A general-purpose cloud LLM, given a question and some retrieved documents, will produce a competent answer. A model that has been fine-tuned on the company's own writing — the tone, the vocabulary, the structure of decisions — produces an answer that sounds like it came from someone who works there.
The difference matters in a few ways. The fine-tuned model is better at disambiguating internal jargon. It is better at handling the specific shape of policy and process the company uses. It is better at noticing when a retrieved document is out of date because it knows what the current document on the same topic looks like.
The fine-tuned local model is a better tool, in addition to being a cheaper and more private one. The architecture pivot improves the answer quality, not just the operational metrics.
The cases where the cloud LLM still wins
A few cases where keeping the Q&A workload on a cloud LLM is the right choice.

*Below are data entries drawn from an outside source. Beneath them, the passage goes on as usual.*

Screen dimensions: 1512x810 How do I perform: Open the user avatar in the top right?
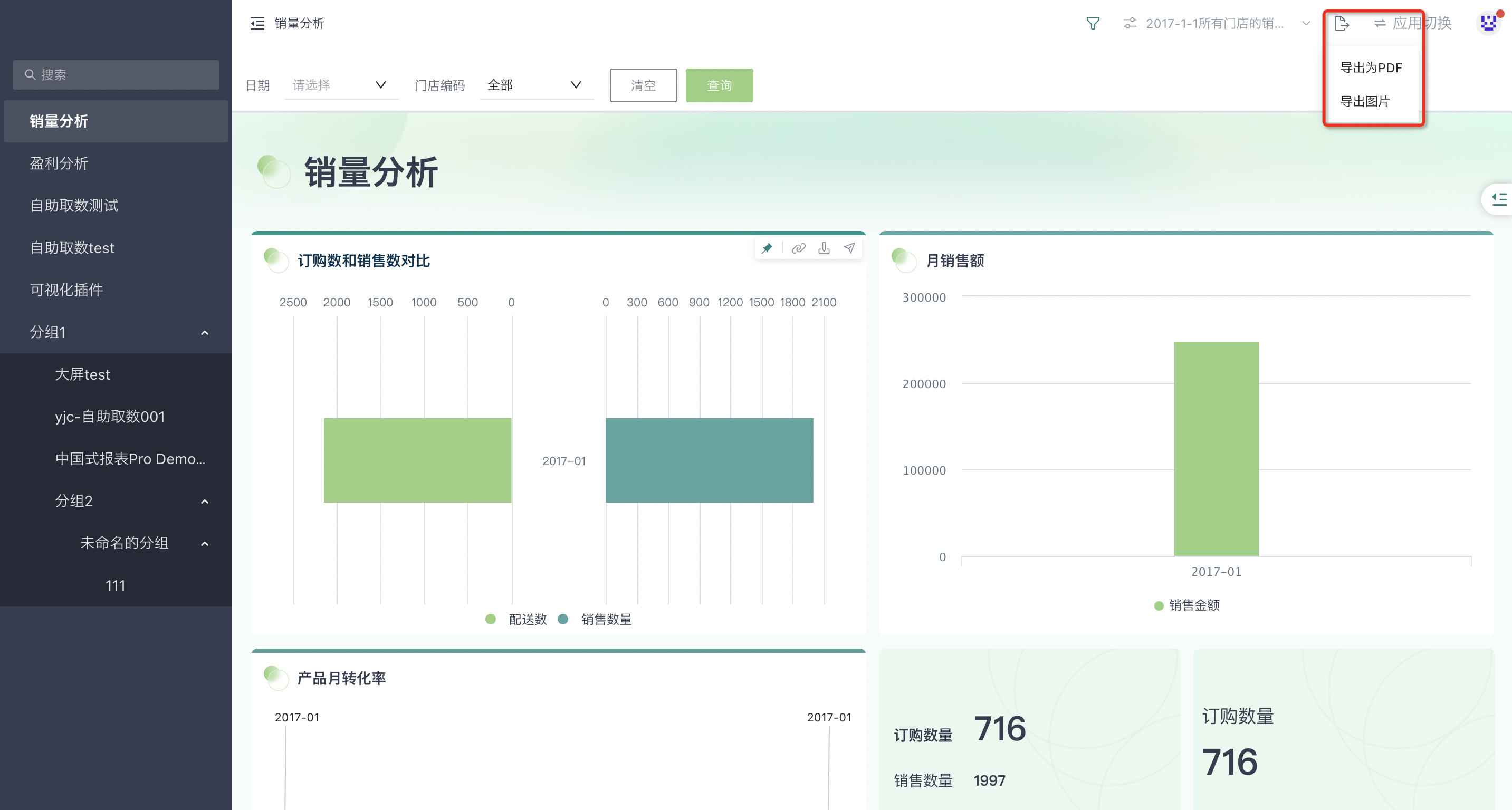(1488, 23)
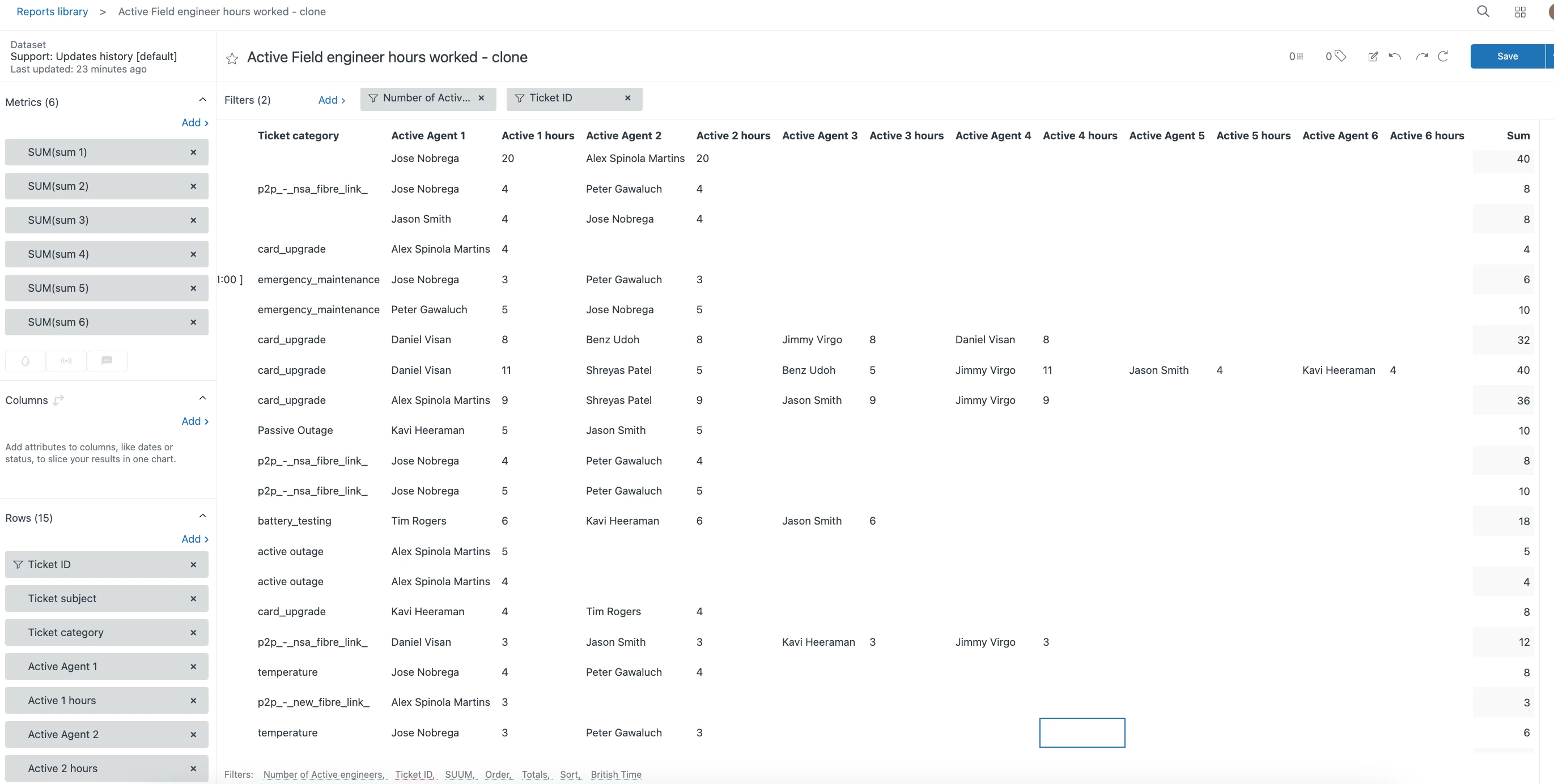Collapse the Columns panel section

point(203,398)
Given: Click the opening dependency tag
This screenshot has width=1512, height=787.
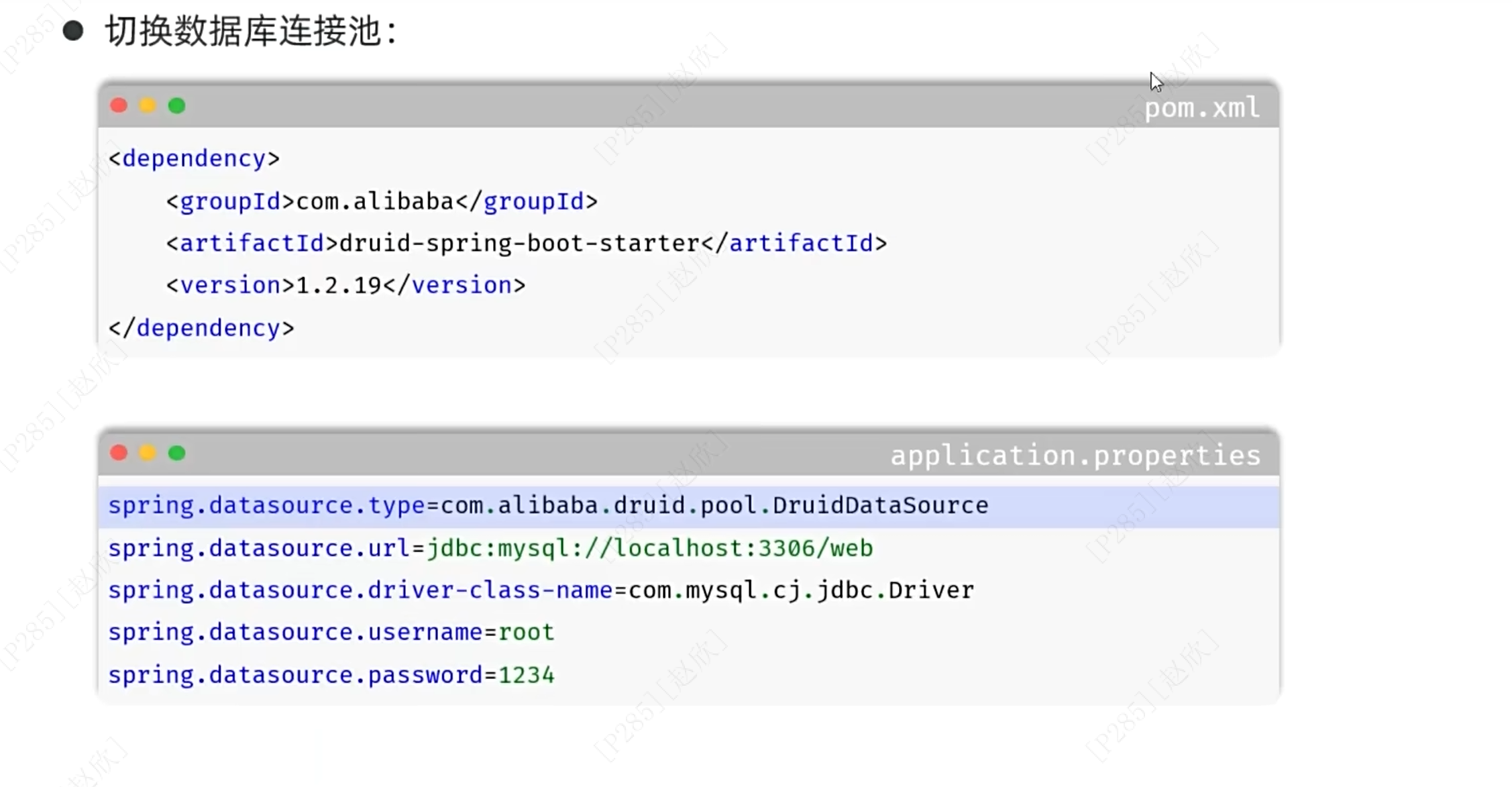Looking at the screenshot, I should (194, 159).
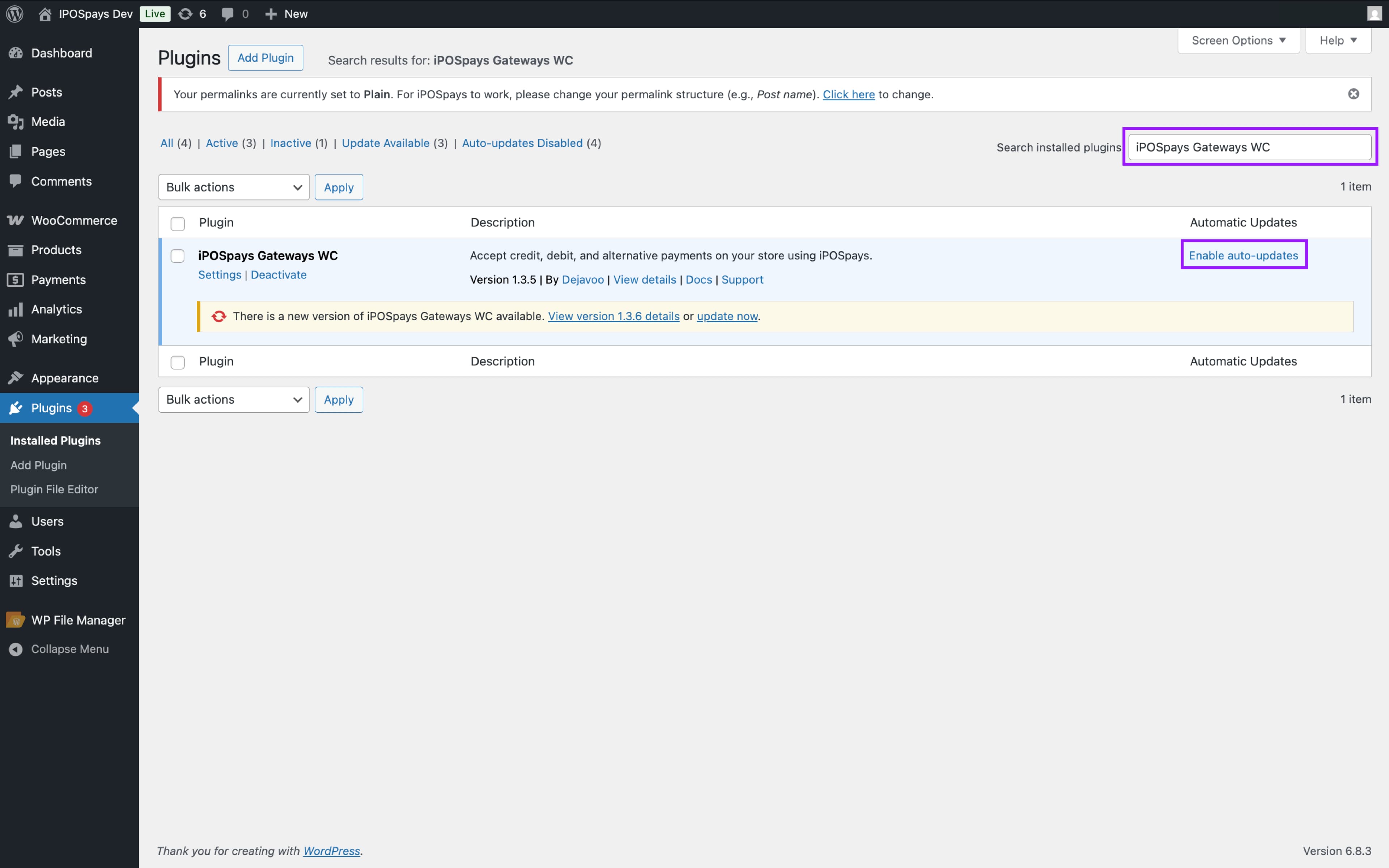
Task: Expand the Help dropdown tab
Action: pyautogui.click(x=1337, y=40)
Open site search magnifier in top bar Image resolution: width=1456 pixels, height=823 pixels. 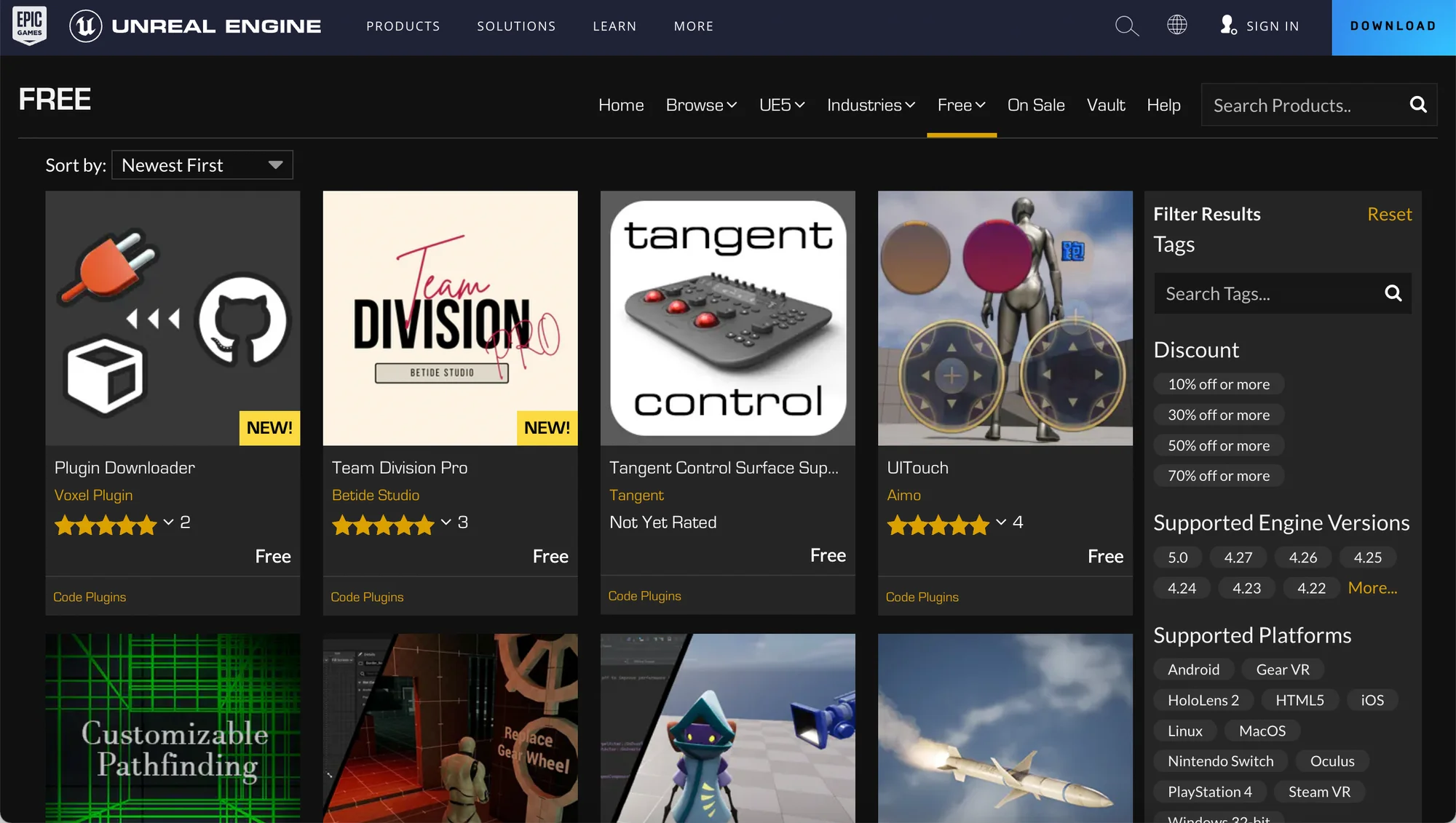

Companies with knowledge bases that change so fast that fine-tuning would be perpetually out of date. Most companies don't have this problem; their knowledge bases change incrementally and a model can be re-fine-tuned every few weeks. But some do, and for them a cloud-LLM-plus-fresh-retrieval architecture is genuinely better.
Companies whose volume is so low that the local infrastructure investment doesn't pay back. Below a few thousand queries per month, the math tips toward cloud. The threshold is lower than people guess, but it exists.
Companies whose questions are heavily open-ended, requiring reasoning that the local model has not been trained for. For most internal Q&A, this is a minority; most internal questions are pattern-matched against existing documents. But in research-heavy organizations, the share of open-ended questions can be high enough that the local model's specialization is wasted.
For the median company — five hundred to ten thousand employees, with a typical knowledge base, with a typical mix of question types — the local-SLM case is strong.
The pattern, the fifth time
Avery NXR scaffolds Next.js applications, not internal Q&A. The pattern repeats: narrow workload, repetitive operations, high volume, privacy-sensitive content, latency-sensitive interactions, cost that scales with usage in the cloud-LLM architecture and is fixed in the local-SLM architecture.
Internal knowledge base Q&A is a workload where the case for local execution gets stronger every year, as adoption grows, as bills compound, and as employee expectations for the system rise. The companies that solve this with a well-trained local model and a sensible business model are going to find a lot of customers.
We are watching this category. We are not building in it. But the pattern — the same pattern we are building Avery NXR around — is going to produce excellent companies here over the next few years.